Explosions occur far too frequently in the United States. They’re simply – and unfortunately – unavoidable.
According to the U.S. Pipeline and Hazardous Materials Safety Administration (PHMSA), in 2018 there were at least 19 incidents involving “gas distribution lines” in the U.S. (gas distribution lines are the smaller pipelines that distribute gas to homes and businesses). Those incidents resulted in two deaths and about 30 injuries.
PHMSA data for the previous two decades shows a total of 646 accidents that resulted in 221 fatalities and 967 injuries. The average number of incidents per year is approximately 25 – or two a month.
Here is a look at the news about two recent explosions:
kills 1; at least 17 hurt
From Fox 46, Charlotte, N.C.: A firefighter and a Dominion Energy employee were among those people injured in a downtown Durham explosion that killed one person.
Durham EMS Assistant Chief Lee Van Vleet told a news conference that 17 people were hospitalized after the Wednesday morning blast partially collapsed a building and set it on fire.
The man who died was identified as Kong Lee, 61, owner of nearby coffee shop Kaffeinate.
An emergency official said six victims were critically injured, and one of them was transferred to a burn unit.
City officials said 11 victims were taken to Duke University Medical Center, and four others were taken to Duke Regional Hospital for treatment.

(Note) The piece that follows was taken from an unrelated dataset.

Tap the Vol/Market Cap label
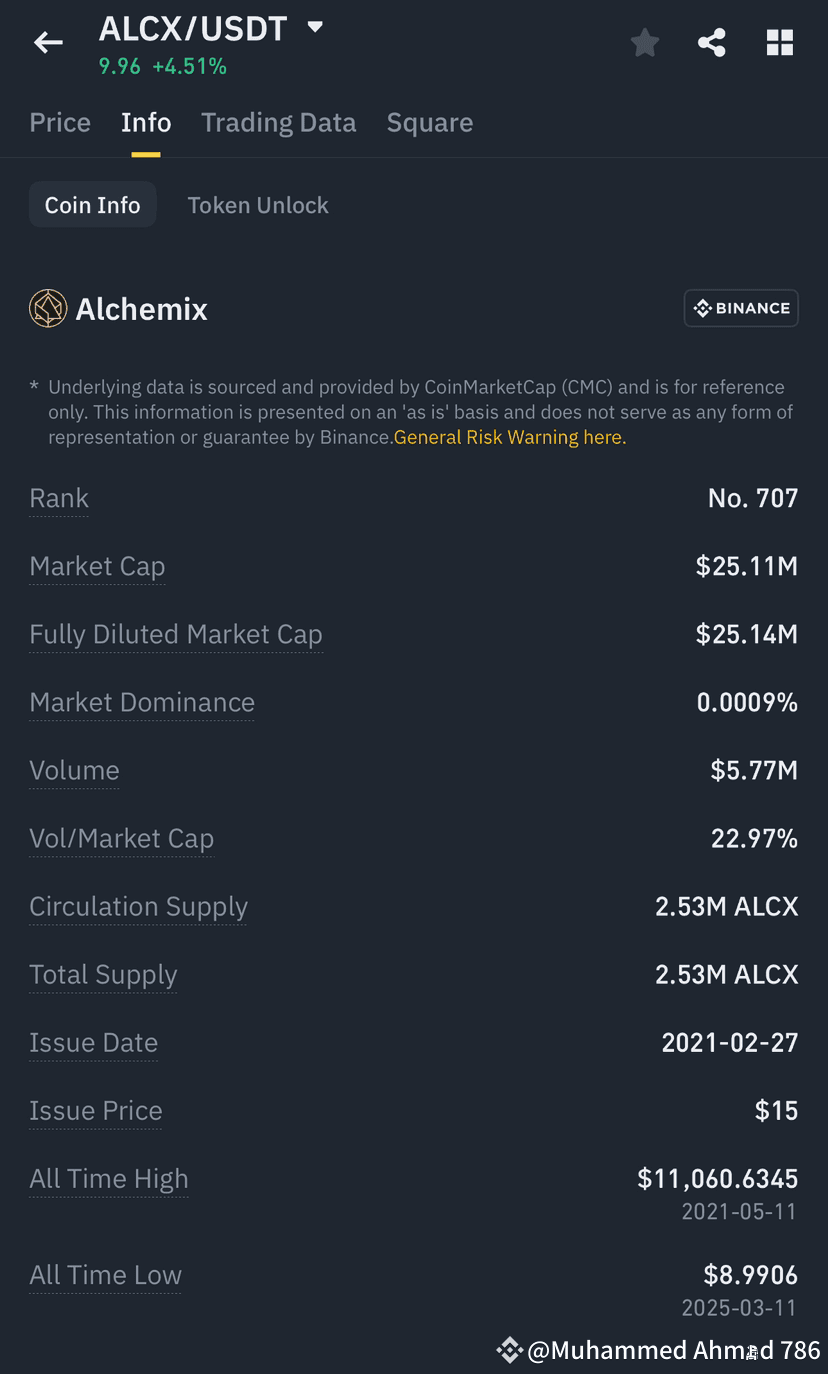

Information on their conditions was not released.
The Durham explosion partially collapsed a building and set it on fire.
Durham Fire Chief Robert Zoldos – who was one of the first responders after the Sept. 11, 2001, terrorist attacks – told reporters the building looks like the Pentagon after it was hit by a passenger jet flown by terrorists.
Durham Police Department public affairs manager Wil Glenn said a contractor digging under a sidewalk hit a 2-inch gas line, triggering the explosion.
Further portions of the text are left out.